==== SUPPLIED DATA ====
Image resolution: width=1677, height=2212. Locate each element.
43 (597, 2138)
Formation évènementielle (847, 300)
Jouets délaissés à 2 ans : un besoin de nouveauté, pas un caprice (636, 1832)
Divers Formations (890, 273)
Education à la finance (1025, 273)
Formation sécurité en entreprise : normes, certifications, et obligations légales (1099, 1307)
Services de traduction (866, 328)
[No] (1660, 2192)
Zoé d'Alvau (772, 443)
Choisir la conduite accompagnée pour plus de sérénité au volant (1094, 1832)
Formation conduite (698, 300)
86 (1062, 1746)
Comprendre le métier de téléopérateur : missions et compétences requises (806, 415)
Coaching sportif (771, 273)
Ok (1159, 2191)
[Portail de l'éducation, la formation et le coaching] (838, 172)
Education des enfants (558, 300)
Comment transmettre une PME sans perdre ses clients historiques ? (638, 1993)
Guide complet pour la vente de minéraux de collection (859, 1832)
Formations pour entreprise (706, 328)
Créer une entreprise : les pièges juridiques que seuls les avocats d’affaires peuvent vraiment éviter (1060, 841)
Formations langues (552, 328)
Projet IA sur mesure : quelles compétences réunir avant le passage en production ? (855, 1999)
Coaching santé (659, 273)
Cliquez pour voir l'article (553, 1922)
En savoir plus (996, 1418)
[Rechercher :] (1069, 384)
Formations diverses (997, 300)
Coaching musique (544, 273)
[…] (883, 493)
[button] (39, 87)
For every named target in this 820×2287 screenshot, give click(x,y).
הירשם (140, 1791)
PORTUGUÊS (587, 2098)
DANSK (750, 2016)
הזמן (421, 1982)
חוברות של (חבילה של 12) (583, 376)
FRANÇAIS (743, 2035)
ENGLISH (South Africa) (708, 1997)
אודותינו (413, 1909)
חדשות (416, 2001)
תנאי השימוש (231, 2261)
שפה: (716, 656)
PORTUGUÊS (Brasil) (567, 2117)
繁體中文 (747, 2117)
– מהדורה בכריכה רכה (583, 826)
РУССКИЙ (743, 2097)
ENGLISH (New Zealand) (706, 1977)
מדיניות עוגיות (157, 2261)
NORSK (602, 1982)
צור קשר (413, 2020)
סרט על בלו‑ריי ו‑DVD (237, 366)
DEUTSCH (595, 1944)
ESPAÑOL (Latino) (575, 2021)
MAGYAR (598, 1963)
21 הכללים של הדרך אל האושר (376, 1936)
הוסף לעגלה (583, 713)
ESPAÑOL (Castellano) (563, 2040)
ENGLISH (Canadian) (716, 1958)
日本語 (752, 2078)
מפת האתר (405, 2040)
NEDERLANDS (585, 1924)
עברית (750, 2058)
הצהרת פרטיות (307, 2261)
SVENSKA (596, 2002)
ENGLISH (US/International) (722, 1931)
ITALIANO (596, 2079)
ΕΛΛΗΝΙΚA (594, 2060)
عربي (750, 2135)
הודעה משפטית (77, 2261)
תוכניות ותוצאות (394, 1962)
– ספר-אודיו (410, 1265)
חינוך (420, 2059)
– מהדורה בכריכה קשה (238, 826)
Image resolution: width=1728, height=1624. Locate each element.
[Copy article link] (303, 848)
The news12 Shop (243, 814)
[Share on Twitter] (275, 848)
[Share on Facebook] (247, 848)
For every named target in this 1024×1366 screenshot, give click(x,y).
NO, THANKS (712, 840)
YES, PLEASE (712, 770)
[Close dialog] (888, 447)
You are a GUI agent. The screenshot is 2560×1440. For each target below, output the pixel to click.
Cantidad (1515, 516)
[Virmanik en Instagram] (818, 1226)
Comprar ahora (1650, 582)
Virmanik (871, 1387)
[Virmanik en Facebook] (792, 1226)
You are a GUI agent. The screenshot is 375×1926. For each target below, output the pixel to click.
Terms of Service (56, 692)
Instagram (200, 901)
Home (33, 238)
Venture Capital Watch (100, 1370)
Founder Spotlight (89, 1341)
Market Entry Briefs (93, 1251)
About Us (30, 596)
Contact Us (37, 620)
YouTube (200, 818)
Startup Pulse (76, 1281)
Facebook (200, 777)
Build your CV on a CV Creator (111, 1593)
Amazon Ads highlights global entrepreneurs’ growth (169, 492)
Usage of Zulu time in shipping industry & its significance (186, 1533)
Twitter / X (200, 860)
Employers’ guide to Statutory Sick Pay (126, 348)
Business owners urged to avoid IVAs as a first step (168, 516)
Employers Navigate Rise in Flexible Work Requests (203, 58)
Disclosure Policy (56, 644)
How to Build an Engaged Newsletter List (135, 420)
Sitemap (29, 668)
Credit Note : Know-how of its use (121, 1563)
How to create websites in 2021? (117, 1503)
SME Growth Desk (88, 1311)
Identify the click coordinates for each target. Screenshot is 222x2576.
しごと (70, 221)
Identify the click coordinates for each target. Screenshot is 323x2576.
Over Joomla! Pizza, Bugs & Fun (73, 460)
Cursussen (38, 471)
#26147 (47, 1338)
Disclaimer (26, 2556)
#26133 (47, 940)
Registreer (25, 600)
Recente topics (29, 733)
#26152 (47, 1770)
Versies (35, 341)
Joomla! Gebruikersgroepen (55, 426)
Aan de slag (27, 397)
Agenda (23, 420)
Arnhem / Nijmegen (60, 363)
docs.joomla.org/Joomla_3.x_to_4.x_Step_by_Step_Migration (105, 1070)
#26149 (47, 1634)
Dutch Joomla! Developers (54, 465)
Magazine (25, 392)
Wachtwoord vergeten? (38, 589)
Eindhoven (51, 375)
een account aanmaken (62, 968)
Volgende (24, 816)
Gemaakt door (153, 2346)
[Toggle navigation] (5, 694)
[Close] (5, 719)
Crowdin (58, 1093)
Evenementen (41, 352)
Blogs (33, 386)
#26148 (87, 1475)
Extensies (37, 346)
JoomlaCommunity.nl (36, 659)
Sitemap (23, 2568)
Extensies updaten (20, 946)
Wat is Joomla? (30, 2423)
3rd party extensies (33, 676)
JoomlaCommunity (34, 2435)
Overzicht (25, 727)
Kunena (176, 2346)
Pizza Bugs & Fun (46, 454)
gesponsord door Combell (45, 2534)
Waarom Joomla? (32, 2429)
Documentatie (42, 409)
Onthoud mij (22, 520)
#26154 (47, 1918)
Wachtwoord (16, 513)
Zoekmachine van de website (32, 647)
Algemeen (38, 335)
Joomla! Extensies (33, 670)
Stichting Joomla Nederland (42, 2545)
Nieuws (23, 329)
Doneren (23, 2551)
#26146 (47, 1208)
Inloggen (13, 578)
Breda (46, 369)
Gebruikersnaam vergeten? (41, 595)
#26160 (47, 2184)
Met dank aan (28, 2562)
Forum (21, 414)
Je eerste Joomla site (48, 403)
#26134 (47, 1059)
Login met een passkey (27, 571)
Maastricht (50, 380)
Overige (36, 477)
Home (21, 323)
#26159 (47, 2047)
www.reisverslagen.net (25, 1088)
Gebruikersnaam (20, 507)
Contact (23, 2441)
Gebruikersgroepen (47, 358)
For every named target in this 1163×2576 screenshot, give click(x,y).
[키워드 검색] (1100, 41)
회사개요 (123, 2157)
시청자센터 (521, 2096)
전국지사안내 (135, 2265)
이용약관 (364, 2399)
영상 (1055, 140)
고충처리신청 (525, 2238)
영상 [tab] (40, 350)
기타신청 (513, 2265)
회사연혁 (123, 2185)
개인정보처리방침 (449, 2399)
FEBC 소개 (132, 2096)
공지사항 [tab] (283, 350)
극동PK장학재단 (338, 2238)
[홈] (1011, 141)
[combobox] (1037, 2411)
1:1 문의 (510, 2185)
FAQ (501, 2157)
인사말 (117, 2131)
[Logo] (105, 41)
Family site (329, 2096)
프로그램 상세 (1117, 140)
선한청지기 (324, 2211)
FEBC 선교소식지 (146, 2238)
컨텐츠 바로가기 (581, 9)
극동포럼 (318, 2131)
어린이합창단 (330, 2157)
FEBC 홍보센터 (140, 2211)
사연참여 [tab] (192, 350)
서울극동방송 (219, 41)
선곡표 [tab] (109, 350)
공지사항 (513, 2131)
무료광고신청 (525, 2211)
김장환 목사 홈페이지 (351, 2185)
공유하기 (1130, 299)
====
Using the records above, gather all lines where the string "entreprise" is present.

* _EXPECTED ANSWER_:
Formation sécurité en entreprise : normes, certifications, et obligations légales (1099, 1307)
Formations pour entreprise (706, 328)
Créer une entreprise : les pièges juridiques que seuls les avocats d’affaires peuvent vraiment éviter (1060, 841)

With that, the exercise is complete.